La priorité de l’innovation variétale est la création de variétés originales (goût, aspect, couleur), faciles à cultiver et à mécaniser, et amortisseuses des variations de productivité induites par le changement climatique. Sur un critère en particulier : celui du moindre besoin en froid, permettant aux variétés de ne pas voir leur cycle végétatif altéré par la douceur (relative) des hivers. Mais comme toujours en matière de sélection, les arbitrages doivent composer avec des multiples contraintes. Pour de nombreuses espèces, la quête de variétés à moindres besoins en refroidissement a pour effet d’accroître le risque d’exposition au gel. Par ailleurs, la sélection de variétés (multi) résistantes ou tolérantes aux maladies est par ailleurs la meilleure façon de diminuer le nombre d’applications de produits phytosanitaires au verger en réponse à la demande sociétale.

Dans de nombreux pays producteurs, la recherche agronomique s’appuie sur la diversité locale de variétés, de terroirs de production et d’influences climatiques, pour trouver des solutions rapides d’adaptation. Mais parfois, il est nécessaire d’aller chercher des variétés au-delà des frontières nationales pour accéder à des ressources génétiques nouvelles. De nouvelles variétés adaptées au réchauffement ont ainsi été développées, comme une variété de pomme jaune sans problème de coloration (au Japon), une variété de poire résistante aux boutons floraux morts et des variétés de pêche avec un faible besoin de froid. L’urgence climatique a même conduit à autoriser de nouvelles techniques de sélection jusqu’au génie génétique. En complément, un travail de sélection sur les porte greffes devrait permettre d’obtenir des arbres mieux adaptés pour résister aux déficits hydriques.

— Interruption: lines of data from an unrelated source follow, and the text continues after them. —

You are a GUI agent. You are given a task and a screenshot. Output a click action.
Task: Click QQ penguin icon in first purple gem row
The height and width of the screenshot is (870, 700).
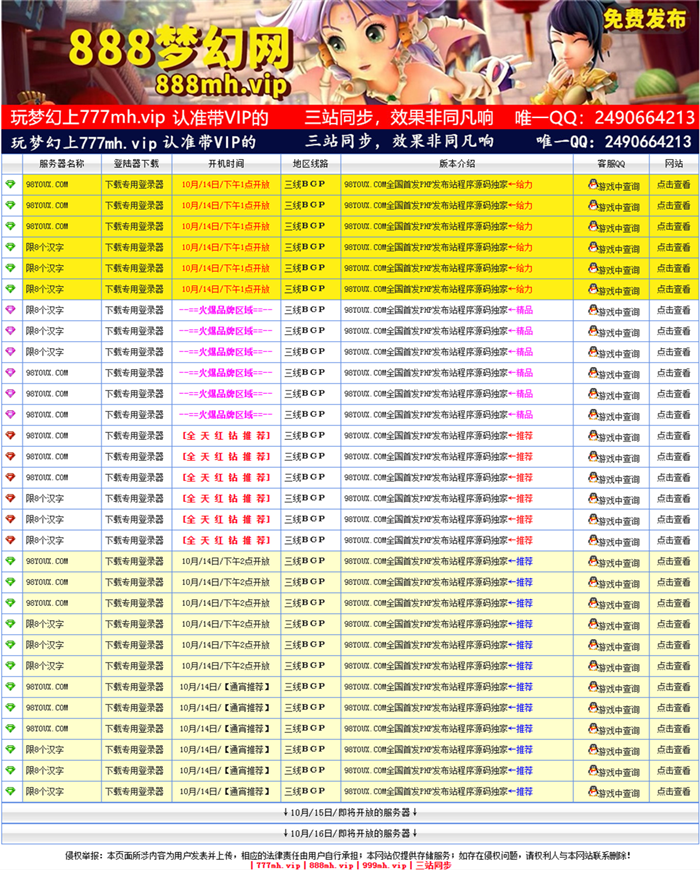(x=593, y=310)
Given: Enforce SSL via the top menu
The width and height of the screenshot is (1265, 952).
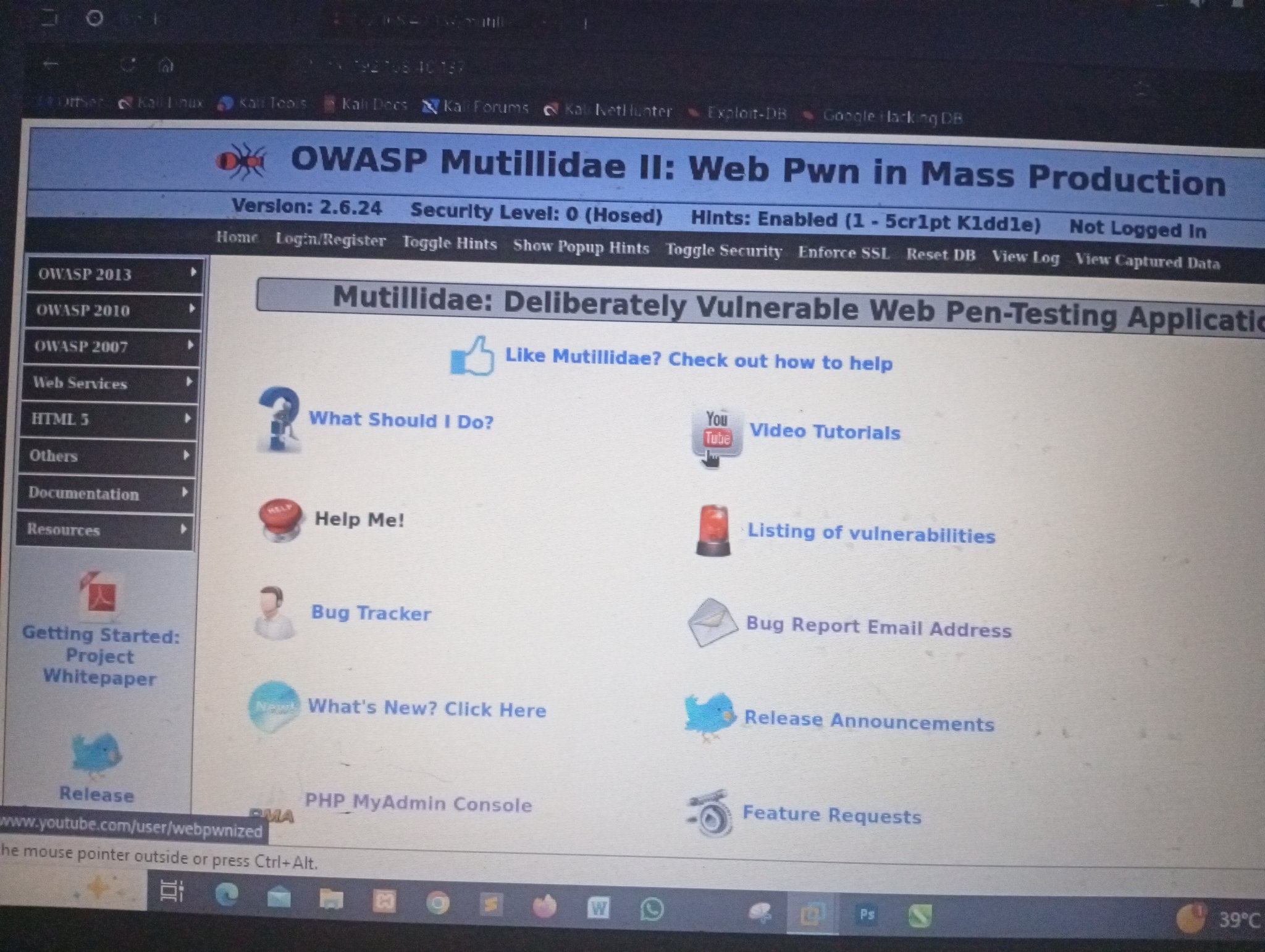Looking at the screenshot, I should (x=843, y=253).
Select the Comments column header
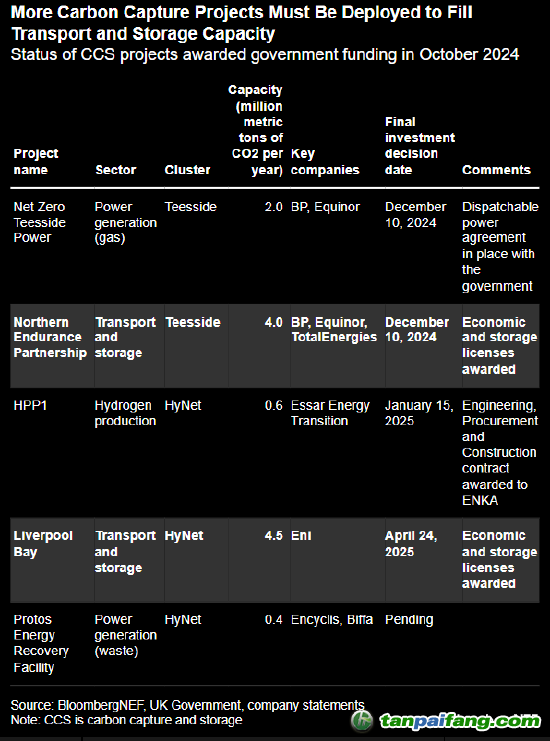The image size is (550, 741). pyautogui.click(x=496, y=170)
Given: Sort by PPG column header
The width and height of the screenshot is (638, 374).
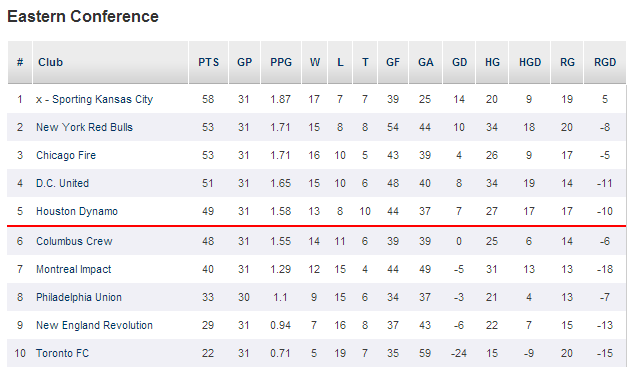Looking at the screenshot, I should [x=281, y=62].
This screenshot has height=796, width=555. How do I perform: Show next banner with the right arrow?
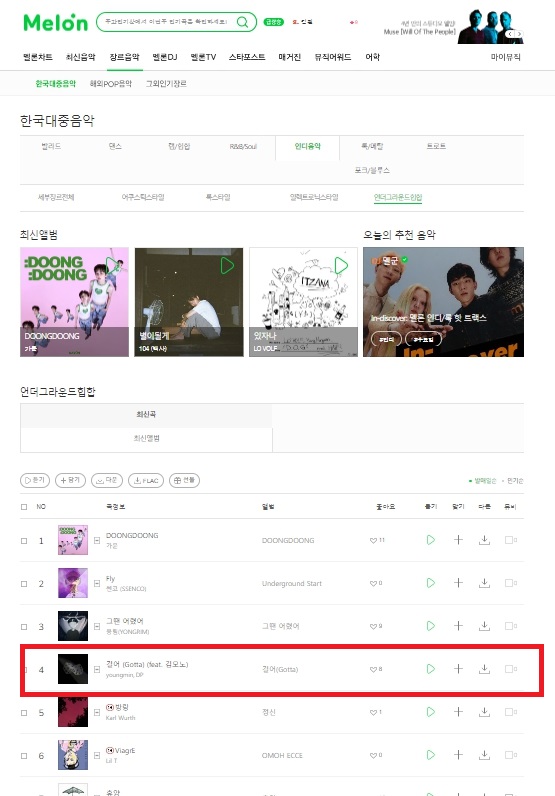[x=519, y=34]

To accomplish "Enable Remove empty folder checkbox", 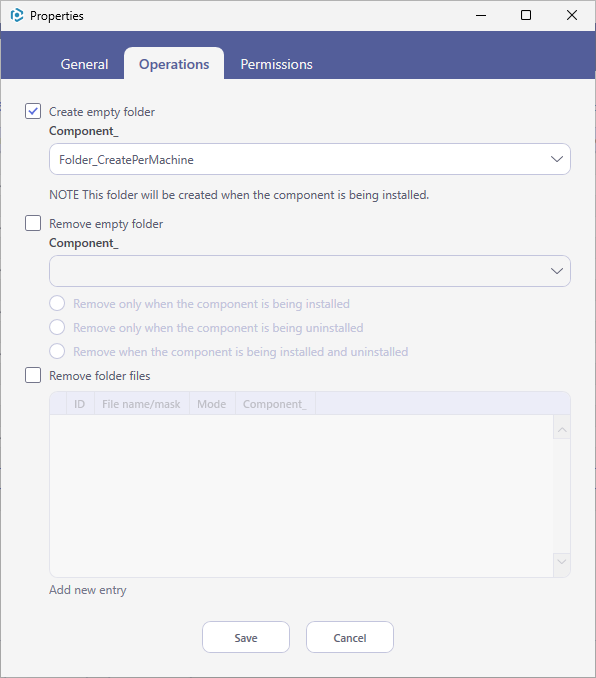I will click(33, 223).
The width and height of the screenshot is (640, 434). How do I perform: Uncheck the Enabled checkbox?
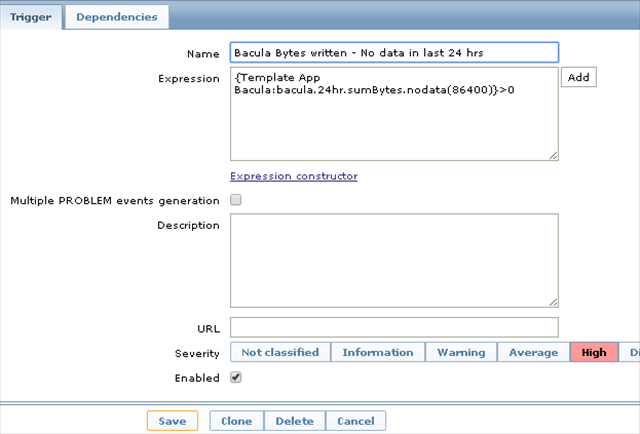236,377
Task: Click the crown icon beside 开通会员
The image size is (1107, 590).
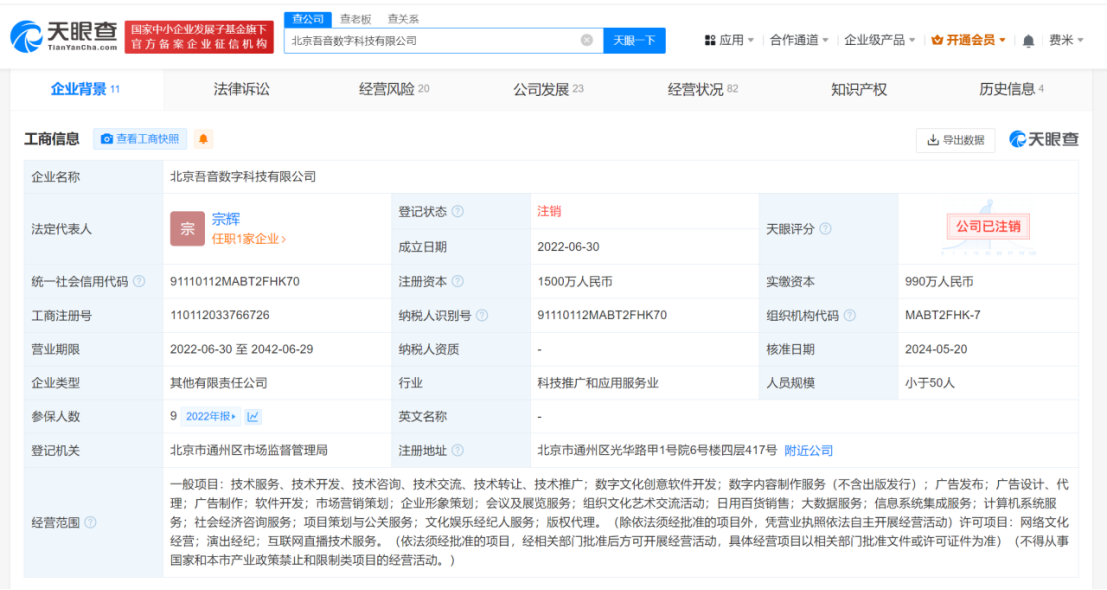Action: (x=936, y=40)
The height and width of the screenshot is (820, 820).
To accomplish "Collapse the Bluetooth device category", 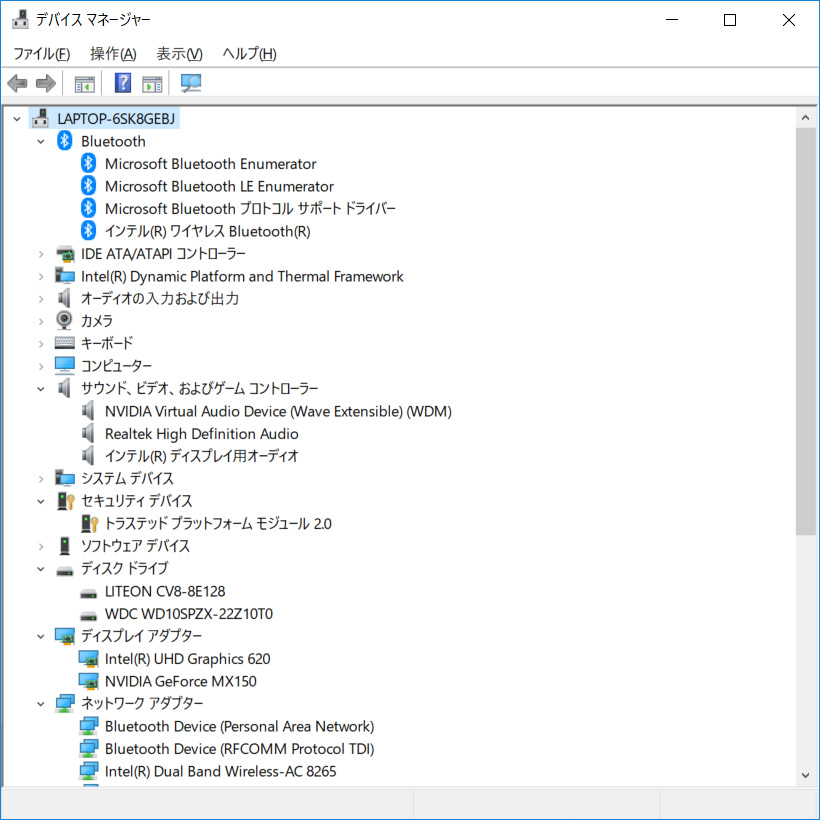I will (x=41, y=140).
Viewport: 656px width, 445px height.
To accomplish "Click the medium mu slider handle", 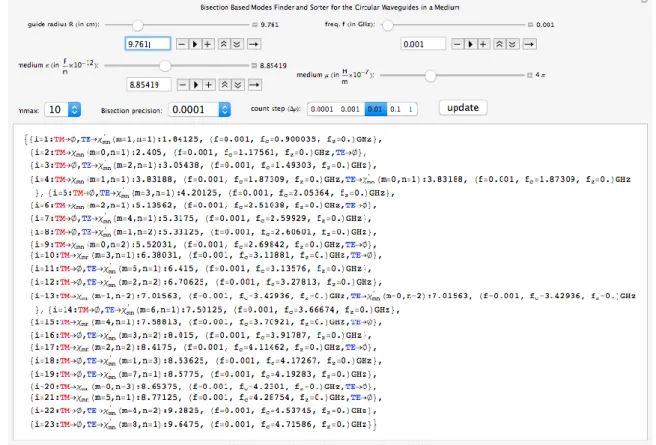I will point(430,76).
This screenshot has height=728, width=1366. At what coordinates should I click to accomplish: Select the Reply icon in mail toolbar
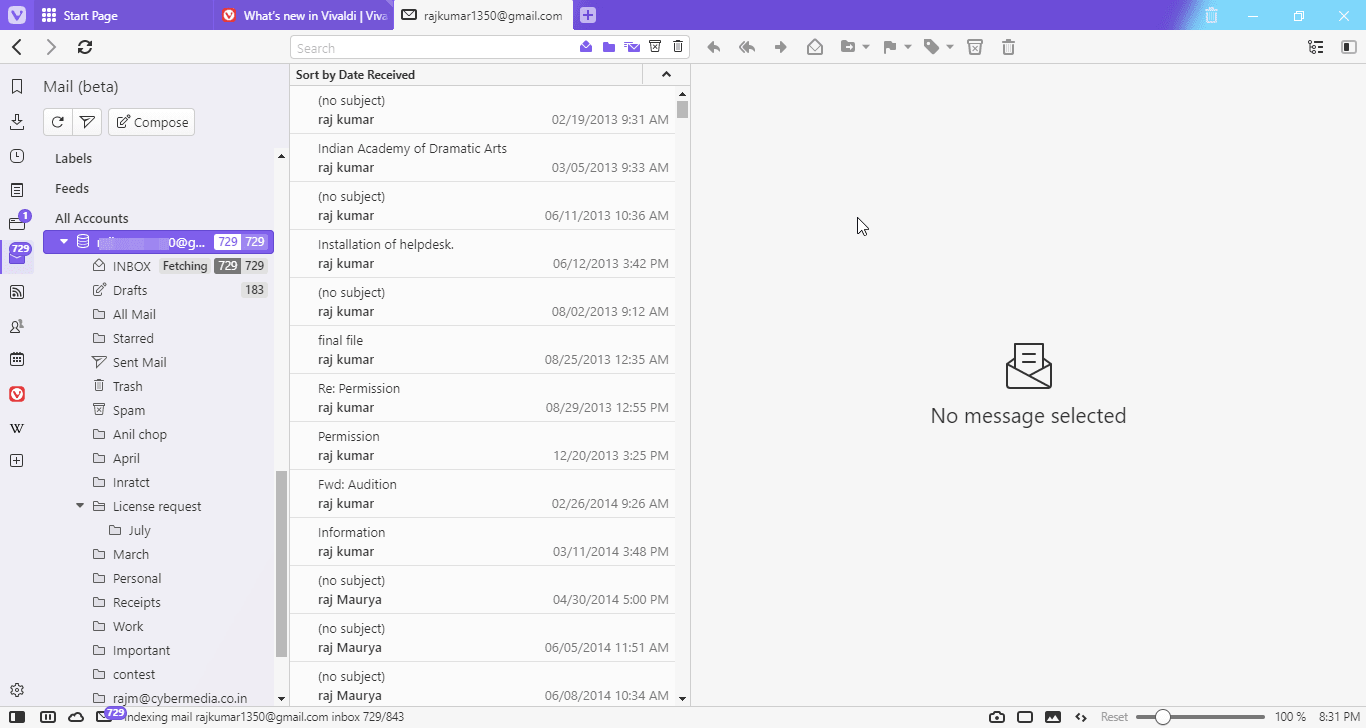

Les variétés anciennes constituent également un gisement intéressant à protéger et à qualifier sur les caractères recherchés. Les arbres hautes tiges pourraient retrouver un intérêt pour faire de l’ombre aux fruits. Prédominants, jadis, dans les vergers, les arbres hautes tiges ont été massivement remplacés par des fruitiers basses tiges. Et ce, afin d’en faciliter la culture et la récolte par des engins agricoles en plein développement. S’ils sont certes moins productifs à l’hectare, les arbres hautes tiges sont bien plus résistants aux aléas climatiques que les basses tiges. De plus, leur porte-greffe robuste, allié à un système racinaire profond, permet de se passer à la fois de tuteur et d’irrigation en assurant à l’arbre un apport naturel en eau même en cas de sécheresse.

Les spécialistes nous prédisent que le changement du climat va encore s’accélérer, et à long terme les paysages de nos campagnes vont se transformer. Alors, c’est dès aujourd’hui qu’il nous faut planter les nouvelles espèces d’arbres fruitiers et à bois de demain.

Enfin, il ne faut pas oublier de s’attaquer à la source principale de ces bouleversements : les émissions de gaz à effet de serre. C’est une responsabilité individuelle et collective d’œuvrer à la réduction de notre empreinte carbone, si nous voulons sauver nos arbres, et plus largement le monde du vivant.